Cementir Italia S.p.A. è un’Azienda controllata dal gruppo Cementir Holding S.p.A. società
multinazionale il cui azionista di riferimento è la famiglia Caltagirone di Roma.
Lo stabilimento Cementir - Cementerie del Tirreno, oggi Cementir Italia Spa, di Taranto nasce negli anni
’60 all’interno del gruppo IRI proprio perché a ridosso della più grande acciaieria di Europa per l’utilizzo
della loppa sotto prodotto della ghisa. Permettendo all’ex Italsider, oggi Riva, di smaltire la loppa che
diversamente per il produttore diventerebbe un rifiuto speciale da dover dismettere. Noi adoperiamo la
loppa nel nostro ciclo di produzione dei cementi di tipo III. I cementi di questo tipo chiamato “d’altoforno ”
è un prodotto eco compatibile rispetto agli altri tipi in quanto richiedono meno energia per essere prodotti
e riciclano sotto prodotti di altri cicli produttivi. In questi anni la proprietà a fronte di questa acquisizione,
frutto della privatizzazione dell’Istituto per la Ricostruzione Industriale, ha potuto accumulare tanto profitto
da investire all’estero e continuando a macinare successi economici a costruito un “impero” multinazionale.
Lo stabilimento di Taranto usa la loppa anche per produrre il clinker con conseguente riduzione di
consumi energetici, incrementandone l’utilizzo rende più performante il prodotto finale. Il clinker usato
anche per cementi non di tipo III offre maggiori vantaggi economici. Inoltre usare la loppa per produrre il
clinker riduce il consumo di argilla con minori richieste di materiale di cava.
Acquisire il clinker da altri siti significa usare un prodotto che ha un maggiore impatto ambientale in fase
produttiva ed arreca un ulteriore danno ambientale perché và ad aggiungersi l’inquinamento causato dal
trasporto su gomma contrariamente a quello che succederebbe producendolo a Taranto.
Rimanendo in ambito ambientale andrebbe anche precisato che il combustibile utilizzato per il ciclo a
caldo (Pet-coke) può essere diminuito con l’utilizzo del CSS (Combustibile Solido Secondario; ex CDR,
Combustibile Da Rifiuto) che utilizzato nelle cementerie offre le garanzie di essere smaltito in condizioni
tali da non produrre sottoprodotti inquinanti, in quanto le temperature minime di esercizio devono
necessariamente essere ben superiori alle temperature in cui il CSS potrebbe produrre tali sottoprodotti . Il
ns Stabilimento è dotato di un impianto collaudato e pronto all’uso che non sappiamo quando e se mai
verrà utilizzato. Si ricorda che smaltire CSS è un vantaggio per la collettività!!!

▶ _Cosa fare_
(1) Traduci in inglese questa frase del testo sulla cementeria di Taranto: "Noi adoperiamo la loppa nel nostro ciclo di produzione dei cementi di tipo III".
(2) Prosegui il testo sulla cementeria di Taranto a partire dalla sua ultima frase.

▶ _Dati estratti_
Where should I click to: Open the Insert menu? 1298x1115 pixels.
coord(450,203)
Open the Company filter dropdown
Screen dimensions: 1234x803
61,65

▶ _In risposta_
(1) We use slag in our production cycle for type III cements.

(2)
Lo stabilimento di Taranto ha un sistema di monitoraggio dei gas emessi al camino 24 ore su 24, una
centralina è collegata direttamente con l’Arpa di Taranto che controlla le nostre emissioni, ed in caso di
mancato rispetto dei limiti imposti ci sono delle sanzioni pensantissime nei confronti dell’Azienda.
Lo stabilimento di Taranto ha da sempre lavorato nel rispetto. Sta adempiendo anche alle ultime
prescrizioni previste dall’AIA frutto del congelato progetto “Nuova Taranto”.
Nel 2011 la Holding ha deciso di fare notevoli investimenti presso lo stabilimento di Taranto, realizzando
una nuova linea produttiva, utilizzando le tecnologie più innovative dal punto di vista dei rendimenti ed
ambientali. Dopo le note vicende che hanno interessato l’Ilva, il progetto è stato congelato.
Purtroppo e a tutti ben nota la rapida ed imprevedibile evoluzione degli eventi, che nel luglio 2012
hanno caratterizzato, con forte eco mediatico nazionale ed internazionale , le vicende del polo industriale
tarantino, con l’affare Ilva. I suoi perduranti effetti giudiziari ed, in generale, il clima d’incertezze rispetto
alla vitale fornitura di loppa che lo stabilimento siderurgico offriva al nostro impianto.
La decisione di realizzare una nuova linea produttiva è stata presa in pieno periodo di crisi economica
nazionale e di Cementir Italia, decisione da considerare giusta se si guarda verso le prospettive future, cosa
che non è stata mai fatta negli anni passati.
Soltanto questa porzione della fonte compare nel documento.